From the data below, repeat exactly the lines from the line with "Click the 10 label on legend scale" to the line with "Task: Click the share upload arrow icon", both included.

======== Material for this task

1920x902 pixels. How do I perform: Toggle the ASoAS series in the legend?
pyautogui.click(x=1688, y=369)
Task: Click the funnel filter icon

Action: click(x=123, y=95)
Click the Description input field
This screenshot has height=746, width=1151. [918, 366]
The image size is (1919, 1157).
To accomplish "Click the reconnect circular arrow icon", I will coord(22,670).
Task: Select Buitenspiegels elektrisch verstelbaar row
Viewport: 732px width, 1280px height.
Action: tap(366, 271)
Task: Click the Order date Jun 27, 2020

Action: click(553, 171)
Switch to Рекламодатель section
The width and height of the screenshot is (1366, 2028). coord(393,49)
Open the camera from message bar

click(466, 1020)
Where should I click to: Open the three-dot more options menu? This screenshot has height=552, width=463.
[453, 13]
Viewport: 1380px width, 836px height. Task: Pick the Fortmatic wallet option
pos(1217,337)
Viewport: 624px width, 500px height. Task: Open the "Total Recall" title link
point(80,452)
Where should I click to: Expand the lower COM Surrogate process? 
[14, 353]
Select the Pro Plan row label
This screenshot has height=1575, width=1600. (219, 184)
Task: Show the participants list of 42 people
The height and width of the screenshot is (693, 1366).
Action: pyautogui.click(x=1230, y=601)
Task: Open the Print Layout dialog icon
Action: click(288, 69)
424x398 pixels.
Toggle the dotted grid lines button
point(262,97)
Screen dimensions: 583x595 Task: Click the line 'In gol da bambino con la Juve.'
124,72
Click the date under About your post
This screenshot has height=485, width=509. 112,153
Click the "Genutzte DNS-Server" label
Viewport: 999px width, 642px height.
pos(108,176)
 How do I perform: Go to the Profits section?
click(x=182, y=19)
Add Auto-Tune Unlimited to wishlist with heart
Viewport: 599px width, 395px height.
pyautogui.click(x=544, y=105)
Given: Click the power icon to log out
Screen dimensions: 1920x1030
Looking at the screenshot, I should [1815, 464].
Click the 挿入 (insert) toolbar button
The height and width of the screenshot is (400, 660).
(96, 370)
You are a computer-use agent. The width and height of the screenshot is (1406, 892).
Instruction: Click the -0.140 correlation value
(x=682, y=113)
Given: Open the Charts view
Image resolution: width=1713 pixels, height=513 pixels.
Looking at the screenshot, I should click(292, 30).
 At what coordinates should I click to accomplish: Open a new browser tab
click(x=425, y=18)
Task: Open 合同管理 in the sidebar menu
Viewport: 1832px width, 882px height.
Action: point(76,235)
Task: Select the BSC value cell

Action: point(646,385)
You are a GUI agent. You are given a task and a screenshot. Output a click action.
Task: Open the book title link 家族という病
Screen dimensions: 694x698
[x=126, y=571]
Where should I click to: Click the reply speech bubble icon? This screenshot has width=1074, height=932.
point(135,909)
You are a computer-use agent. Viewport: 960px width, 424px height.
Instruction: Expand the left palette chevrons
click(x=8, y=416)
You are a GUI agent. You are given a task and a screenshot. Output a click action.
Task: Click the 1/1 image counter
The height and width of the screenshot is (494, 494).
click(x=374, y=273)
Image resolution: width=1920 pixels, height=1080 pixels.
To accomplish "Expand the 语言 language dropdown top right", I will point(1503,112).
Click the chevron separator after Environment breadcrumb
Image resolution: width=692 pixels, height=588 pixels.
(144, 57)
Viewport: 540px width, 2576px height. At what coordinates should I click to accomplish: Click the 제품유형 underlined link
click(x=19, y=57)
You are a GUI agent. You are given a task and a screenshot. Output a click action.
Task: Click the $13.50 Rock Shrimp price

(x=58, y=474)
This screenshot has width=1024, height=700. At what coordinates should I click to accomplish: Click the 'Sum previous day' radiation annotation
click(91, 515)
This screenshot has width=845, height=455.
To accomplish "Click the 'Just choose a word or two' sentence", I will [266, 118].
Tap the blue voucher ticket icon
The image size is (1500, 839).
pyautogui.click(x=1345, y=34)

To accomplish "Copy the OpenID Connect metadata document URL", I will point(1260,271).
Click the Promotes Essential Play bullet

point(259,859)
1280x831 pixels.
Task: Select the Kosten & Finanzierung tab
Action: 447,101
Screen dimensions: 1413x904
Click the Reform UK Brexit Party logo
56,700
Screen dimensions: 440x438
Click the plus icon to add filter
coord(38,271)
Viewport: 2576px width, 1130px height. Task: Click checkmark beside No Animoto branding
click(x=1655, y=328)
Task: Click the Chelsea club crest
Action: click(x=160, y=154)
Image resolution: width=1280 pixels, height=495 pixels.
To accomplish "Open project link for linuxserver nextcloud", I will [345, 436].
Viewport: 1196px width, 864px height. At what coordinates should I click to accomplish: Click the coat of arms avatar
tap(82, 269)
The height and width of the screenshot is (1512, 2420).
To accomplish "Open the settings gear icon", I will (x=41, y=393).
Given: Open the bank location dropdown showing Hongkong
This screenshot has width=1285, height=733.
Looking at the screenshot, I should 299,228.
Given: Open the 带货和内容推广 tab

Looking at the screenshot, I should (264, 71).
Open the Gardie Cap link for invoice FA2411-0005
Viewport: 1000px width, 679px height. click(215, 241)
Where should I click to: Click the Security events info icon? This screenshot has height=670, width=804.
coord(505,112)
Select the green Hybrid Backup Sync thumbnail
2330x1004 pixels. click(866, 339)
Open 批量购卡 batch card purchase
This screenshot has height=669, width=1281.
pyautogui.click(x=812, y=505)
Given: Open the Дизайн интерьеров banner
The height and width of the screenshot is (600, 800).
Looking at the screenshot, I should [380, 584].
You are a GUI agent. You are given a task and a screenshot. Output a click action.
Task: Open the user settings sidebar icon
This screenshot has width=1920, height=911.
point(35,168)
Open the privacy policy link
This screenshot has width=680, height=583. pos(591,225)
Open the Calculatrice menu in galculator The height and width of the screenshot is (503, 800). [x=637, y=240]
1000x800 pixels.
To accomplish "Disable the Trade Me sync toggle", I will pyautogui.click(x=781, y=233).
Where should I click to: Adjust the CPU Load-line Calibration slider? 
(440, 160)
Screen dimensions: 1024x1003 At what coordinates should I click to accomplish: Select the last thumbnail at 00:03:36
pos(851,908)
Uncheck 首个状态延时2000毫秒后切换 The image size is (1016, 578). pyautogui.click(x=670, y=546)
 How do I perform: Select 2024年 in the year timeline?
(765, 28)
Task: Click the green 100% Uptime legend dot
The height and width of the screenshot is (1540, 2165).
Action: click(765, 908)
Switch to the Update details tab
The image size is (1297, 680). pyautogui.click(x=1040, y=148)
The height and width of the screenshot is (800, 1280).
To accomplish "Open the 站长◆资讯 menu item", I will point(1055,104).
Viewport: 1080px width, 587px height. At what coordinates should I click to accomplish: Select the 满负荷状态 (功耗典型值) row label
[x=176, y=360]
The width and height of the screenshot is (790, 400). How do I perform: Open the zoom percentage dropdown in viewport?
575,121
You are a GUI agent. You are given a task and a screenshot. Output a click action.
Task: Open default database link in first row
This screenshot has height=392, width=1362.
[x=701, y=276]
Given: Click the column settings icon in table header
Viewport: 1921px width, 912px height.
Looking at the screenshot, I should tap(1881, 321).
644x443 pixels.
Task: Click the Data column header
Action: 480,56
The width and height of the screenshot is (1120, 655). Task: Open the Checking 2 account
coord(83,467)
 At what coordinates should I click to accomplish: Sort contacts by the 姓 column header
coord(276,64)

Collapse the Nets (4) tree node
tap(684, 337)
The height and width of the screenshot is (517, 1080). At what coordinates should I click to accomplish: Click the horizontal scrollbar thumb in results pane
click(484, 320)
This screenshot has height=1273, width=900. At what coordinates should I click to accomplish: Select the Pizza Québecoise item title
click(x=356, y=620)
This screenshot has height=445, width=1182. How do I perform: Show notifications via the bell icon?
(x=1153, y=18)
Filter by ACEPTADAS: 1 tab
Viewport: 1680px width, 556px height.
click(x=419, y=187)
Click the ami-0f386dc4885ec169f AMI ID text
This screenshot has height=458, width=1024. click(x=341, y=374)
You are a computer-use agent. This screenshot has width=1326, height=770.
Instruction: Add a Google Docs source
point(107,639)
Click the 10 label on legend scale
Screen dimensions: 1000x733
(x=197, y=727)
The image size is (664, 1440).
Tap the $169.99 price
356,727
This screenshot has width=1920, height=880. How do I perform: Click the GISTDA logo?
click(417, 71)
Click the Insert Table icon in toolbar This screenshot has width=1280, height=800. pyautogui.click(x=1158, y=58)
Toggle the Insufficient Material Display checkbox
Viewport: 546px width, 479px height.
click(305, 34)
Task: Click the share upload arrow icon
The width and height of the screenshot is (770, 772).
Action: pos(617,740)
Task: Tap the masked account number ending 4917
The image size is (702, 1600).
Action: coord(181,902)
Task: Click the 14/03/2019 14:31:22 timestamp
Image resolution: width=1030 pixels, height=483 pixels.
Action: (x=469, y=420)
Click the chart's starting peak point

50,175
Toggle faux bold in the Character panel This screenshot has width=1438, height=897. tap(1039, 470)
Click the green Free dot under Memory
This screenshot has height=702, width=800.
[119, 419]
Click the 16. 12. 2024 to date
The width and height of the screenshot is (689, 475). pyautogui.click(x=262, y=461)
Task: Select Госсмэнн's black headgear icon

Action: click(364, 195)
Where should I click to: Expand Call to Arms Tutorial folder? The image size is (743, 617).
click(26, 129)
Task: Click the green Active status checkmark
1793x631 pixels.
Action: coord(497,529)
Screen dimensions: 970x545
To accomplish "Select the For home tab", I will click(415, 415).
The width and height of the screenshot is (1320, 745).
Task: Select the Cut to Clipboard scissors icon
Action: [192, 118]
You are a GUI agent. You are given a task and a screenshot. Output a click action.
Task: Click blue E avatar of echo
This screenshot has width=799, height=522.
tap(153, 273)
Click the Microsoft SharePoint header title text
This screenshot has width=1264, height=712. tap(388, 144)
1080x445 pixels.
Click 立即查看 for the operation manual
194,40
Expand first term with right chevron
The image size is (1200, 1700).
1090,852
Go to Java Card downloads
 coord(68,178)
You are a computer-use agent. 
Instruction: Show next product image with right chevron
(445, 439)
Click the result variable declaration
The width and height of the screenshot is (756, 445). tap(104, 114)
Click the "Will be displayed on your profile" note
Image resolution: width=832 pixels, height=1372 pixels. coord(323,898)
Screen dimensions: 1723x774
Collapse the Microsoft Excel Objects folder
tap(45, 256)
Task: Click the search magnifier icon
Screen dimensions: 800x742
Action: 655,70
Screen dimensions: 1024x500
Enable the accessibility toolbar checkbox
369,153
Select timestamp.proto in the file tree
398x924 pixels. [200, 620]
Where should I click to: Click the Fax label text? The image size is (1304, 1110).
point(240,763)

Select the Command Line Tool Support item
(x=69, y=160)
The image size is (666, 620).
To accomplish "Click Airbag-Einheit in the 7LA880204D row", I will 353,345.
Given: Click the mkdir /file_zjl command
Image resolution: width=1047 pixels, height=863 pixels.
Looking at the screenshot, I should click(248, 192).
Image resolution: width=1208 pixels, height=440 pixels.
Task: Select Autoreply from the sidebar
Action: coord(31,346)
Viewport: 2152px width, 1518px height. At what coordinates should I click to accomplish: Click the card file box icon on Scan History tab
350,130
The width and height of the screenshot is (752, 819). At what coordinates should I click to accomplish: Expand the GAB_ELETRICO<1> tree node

================

* Task result
Click the 10 label on legend scale
Screen dimensions: 1000x733
(x=197, y=727)
The image size is (664, 1440).
Tap the $169.99 price
356,727
This screenshot has width=1920, height=880. How do I perform: Click the GISTDA logo?
click(417, 71)
Click the Insert Table icon in toolbar This screenshot has width=1280, height=800. pyautogui.click(x=1158, y=58)
Toggle the Insufficient Material Display checkbox
Viewport: 546px width, 479px height.
click(305, 34)
Task: Click the share upload arrow icon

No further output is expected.